◆ **WORK REQUIRED**
In the FsqB abstract below, which residue has a major role in fixing the N-methyl-dopa substrates close to the N5 atom of the isoalloxazine ring of the cofactor?

◆ **STUDY TEXT**
________
Understanding the riddle of amine oxidase flavoenzyme reactivity on the stereoisomers of N‐methyl‐dopa and N‐methyl‐tyrosine

Abstract

AbstractEnzymes are usually stereospecific against chiral substrates, which is commonly accepted for the amine oxidase family of enzymes as well. However, the FsqB (fumisoquin biosynthesis gene B) enzyme that belongs to the family of sarcosine oxidase and oxidizes L‐N‐methyl‐amino acids, shows surprising activity for both enantiomers of N‐methyl‐dopa. The aim of this study is to understand the mechanism behind this behavior. Primary docking experiments showed that tyrosine and aspartate residues (121 and 315 respectively) are located on the ceiling of the active site of FsqB and may play a role in fixing the N‐methyl‐dopa via its catechol moiety and allowing both stereoisomers of this substrate to be in close proximity of the N5 atom of the isoalloxazine ring of the cofactor. Three experimental approaches were used to prove this hypothesis which are: (1) studying the oxidative ability of the variants Y121F and D315A on N‐methyl‐dopa substrates in comparison with N‐methyl‐tyrosine substrates; (2) studying the FsqB WT and variants catalyzed biotransformation via high‐performance liquid chromatography (HPLC); (3) molecular dynamics simulations to characterize the underlying mechanisms of the molecular recognition. First, we found that the chemical characteristics of the catechol moiety of N‐methyl‐dopa are important to explain the differences between N‐methyl‐dopa and N‐methyl‐tyrosine. Furthermore, we found that Y121 and D315 are specific in FsqB and not found in the model enzyme sarcosine oxidase. The on‐bench and theoretical mutagenesis studies show that Y121 residue has a major role in fixing the N‐methyl‐dopa substrates close to the N5 atom of the isoalloxazine ring of the cofactor. Simultaneously, D315 has a supportive role in this mechanism. Jointly, the experimental and theoretical approaches help to solve the riddle of FsqB amine oxidase substrate specificity.
________
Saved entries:

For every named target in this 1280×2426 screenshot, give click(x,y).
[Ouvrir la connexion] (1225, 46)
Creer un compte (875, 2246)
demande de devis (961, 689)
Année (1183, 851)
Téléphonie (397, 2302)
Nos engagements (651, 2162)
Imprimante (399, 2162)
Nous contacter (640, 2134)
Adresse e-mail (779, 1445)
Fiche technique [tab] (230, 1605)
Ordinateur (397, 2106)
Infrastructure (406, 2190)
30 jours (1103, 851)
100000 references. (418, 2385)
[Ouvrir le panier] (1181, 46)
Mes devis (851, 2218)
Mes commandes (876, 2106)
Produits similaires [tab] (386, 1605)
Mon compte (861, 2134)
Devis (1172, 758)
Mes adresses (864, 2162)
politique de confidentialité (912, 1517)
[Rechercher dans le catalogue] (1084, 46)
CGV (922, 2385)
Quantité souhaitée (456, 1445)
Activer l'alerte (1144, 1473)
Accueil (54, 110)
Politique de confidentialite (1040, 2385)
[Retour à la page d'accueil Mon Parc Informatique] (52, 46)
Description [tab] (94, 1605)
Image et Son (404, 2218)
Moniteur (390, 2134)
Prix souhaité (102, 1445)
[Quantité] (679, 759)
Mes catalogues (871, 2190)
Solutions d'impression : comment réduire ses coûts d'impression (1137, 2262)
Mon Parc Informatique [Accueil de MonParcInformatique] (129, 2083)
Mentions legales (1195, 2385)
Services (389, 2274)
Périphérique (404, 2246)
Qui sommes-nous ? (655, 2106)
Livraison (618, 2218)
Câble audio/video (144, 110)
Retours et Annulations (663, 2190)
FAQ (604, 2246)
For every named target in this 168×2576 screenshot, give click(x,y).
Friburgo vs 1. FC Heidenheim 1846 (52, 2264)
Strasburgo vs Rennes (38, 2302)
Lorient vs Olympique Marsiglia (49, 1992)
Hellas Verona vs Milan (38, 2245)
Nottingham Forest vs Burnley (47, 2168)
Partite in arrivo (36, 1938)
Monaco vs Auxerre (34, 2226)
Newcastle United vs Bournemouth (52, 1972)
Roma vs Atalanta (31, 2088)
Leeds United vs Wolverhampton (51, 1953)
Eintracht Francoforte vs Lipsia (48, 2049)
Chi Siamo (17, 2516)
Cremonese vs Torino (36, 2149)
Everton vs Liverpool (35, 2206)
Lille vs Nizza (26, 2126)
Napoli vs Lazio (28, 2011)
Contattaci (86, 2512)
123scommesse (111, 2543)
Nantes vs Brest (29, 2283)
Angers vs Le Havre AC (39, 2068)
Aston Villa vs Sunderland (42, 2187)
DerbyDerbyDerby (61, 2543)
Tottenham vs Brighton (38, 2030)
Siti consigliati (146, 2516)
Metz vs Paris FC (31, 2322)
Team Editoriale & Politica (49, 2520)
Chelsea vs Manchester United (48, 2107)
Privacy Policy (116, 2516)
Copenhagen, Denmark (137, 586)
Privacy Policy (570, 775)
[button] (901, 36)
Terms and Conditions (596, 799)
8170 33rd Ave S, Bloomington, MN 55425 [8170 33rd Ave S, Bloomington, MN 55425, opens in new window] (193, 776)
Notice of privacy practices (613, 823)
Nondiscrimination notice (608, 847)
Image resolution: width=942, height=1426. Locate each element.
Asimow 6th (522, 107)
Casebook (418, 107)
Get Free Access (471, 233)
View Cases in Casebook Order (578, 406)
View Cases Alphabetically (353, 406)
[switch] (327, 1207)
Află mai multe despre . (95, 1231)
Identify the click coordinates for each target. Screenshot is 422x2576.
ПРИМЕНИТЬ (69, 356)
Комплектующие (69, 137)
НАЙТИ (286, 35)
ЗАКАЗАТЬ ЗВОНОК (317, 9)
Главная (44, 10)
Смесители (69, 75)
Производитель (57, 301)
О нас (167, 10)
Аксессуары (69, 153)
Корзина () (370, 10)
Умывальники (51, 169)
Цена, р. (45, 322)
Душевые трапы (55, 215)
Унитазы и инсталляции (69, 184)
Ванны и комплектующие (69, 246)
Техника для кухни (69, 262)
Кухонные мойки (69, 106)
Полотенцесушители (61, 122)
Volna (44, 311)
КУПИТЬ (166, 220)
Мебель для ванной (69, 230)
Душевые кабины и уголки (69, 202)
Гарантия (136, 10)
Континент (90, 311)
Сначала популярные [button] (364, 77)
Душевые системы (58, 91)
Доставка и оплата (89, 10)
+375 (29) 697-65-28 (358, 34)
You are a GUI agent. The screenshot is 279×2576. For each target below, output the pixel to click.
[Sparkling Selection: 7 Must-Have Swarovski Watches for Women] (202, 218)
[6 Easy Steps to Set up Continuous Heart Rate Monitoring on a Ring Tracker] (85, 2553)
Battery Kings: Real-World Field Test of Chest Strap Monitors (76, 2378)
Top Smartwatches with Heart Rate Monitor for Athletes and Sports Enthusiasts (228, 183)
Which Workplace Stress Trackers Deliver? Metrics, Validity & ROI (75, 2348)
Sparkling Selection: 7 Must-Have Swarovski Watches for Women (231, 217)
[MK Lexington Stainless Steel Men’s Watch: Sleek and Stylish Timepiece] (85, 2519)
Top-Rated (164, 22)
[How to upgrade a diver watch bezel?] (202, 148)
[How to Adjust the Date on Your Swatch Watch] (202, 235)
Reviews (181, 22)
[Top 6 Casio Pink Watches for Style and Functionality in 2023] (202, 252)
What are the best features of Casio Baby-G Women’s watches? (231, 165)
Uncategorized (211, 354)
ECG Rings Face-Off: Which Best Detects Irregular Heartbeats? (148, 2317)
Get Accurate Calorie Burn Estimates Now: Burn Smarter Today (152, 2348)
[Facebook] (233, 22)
________
◆ **SOLUTION FOR THIS PROBLEM**
The Y121 residue (tyrosine 121).